Text provided —

First major retirement legislation since ...
The SECURE Act will bring several changes that may impact your retirement planning, and Nathan will go over four more of those provisions. This concludes our two-part series on the SECURE Act 2019.
Full show notes: https://thefinancialanswer.com/podcasts/understanding-the-secure-act-part-2/
----more----
Confidence Corner
1:50 SECURE Act 2019 (continued)
- This is part two talking about the SECURE Act, so go back to the previous podcast for part one.
- First major retirement legislation since 2006. 29 new provisions, but we will talk about eight. This is not yet finalized and the Senate has a similar bill.
4:26 Tax credits for automatic enrollment
- This will be an incentive for small companies to automatically enroll employees into a retirement plan. Employees will have the option to opt-out. The credit will go to the business owner to help offset the cost of setting up the plan.
- So many Americans are employed through small businesses, so hopefully this will help more people to start saving.
8:34 Penalty-free distributions for the birth or adoption of a child
- Under the Act, you could take out $5,000 from your retirement following the birth or adoption of a child.
- This allows you to avoid the 10% penalty, but you still pay the taxes.
10:48 Lifetime income disclosure for defined contribution plans
- A 401(k) plan is an example of a defined contribution plan. This rule would require employers to send a notice every year showing the expected growth of your money and your estimated monthly income in retirement.
- Nathan says it sounds like it will be a state-run plan under the proposed rules.
14:29 Removal of stretch IRA provisions
- Nathan loves stretch IRAs and feels this is the worst item in the SECURE Act because it eliminates a fantastic retirement building tool.
- This makes an inherited IRA have to be paid out, and therefore taxed, over a ten-year period. In the Senate, they are discussing setting a limit for this, which will have an impact on Roth conversions. Typically, Nathan recommends Roth conversions once an account hits $700,000, but if this is passed in the Senate with a limit then he will be forced to have that conversation with clients much sooner.

Information provided —

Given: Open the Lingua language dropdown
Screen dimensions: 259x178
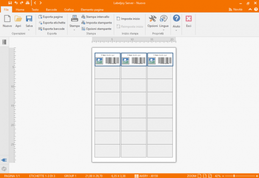Looking at the screenshot, I should 164,30.
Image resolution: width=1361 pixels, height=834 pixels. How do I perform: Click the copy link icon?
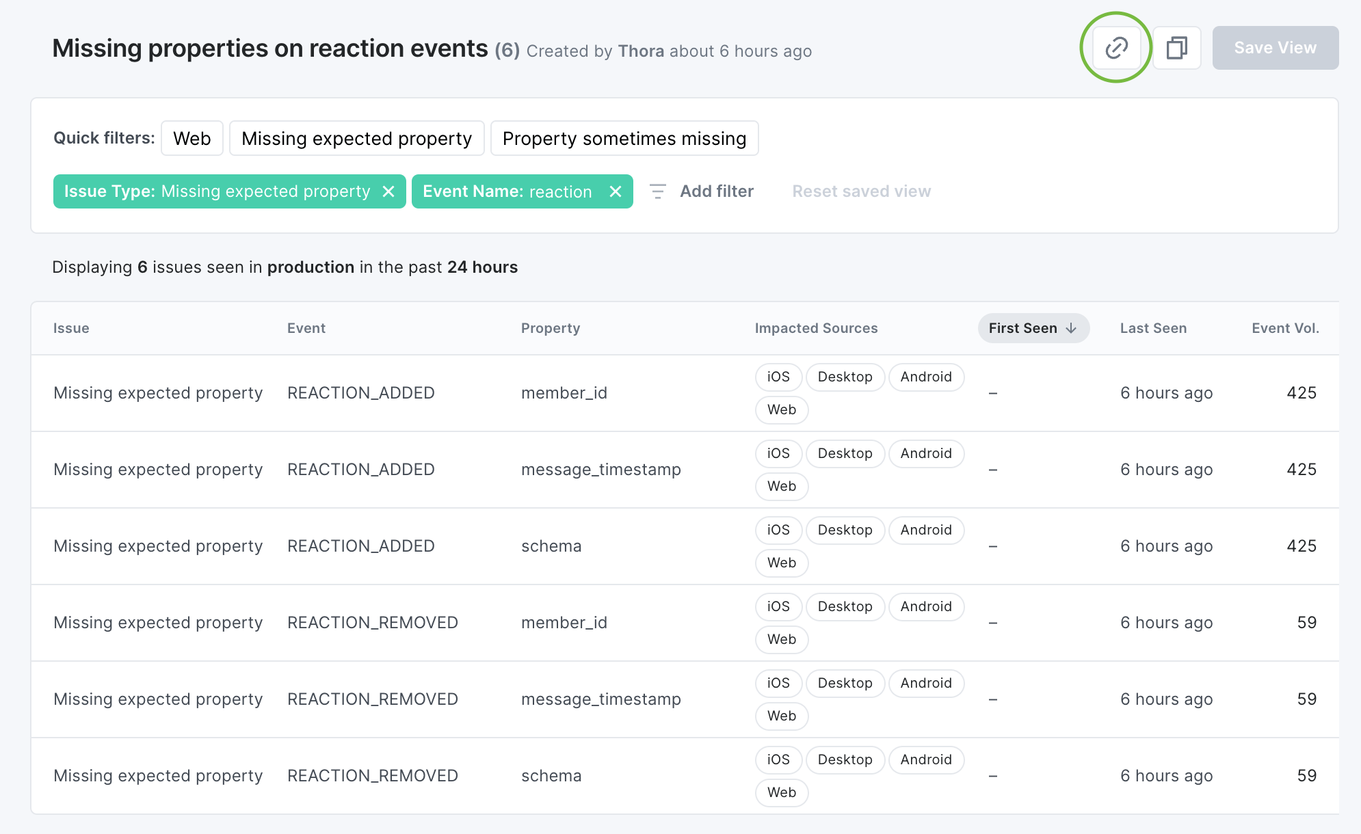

Aim of the exercise — Could you write out the passage in the SECURE Act show notes from "8:34 Penalty-free distributions" to "of a child."? The data above isn't needed here.

The reply —
8:34 Penalty-free distributions for the birth or adoption of a child
- Under the Act, you could take out $5,000 from your retirement following the birth or adoption of a child.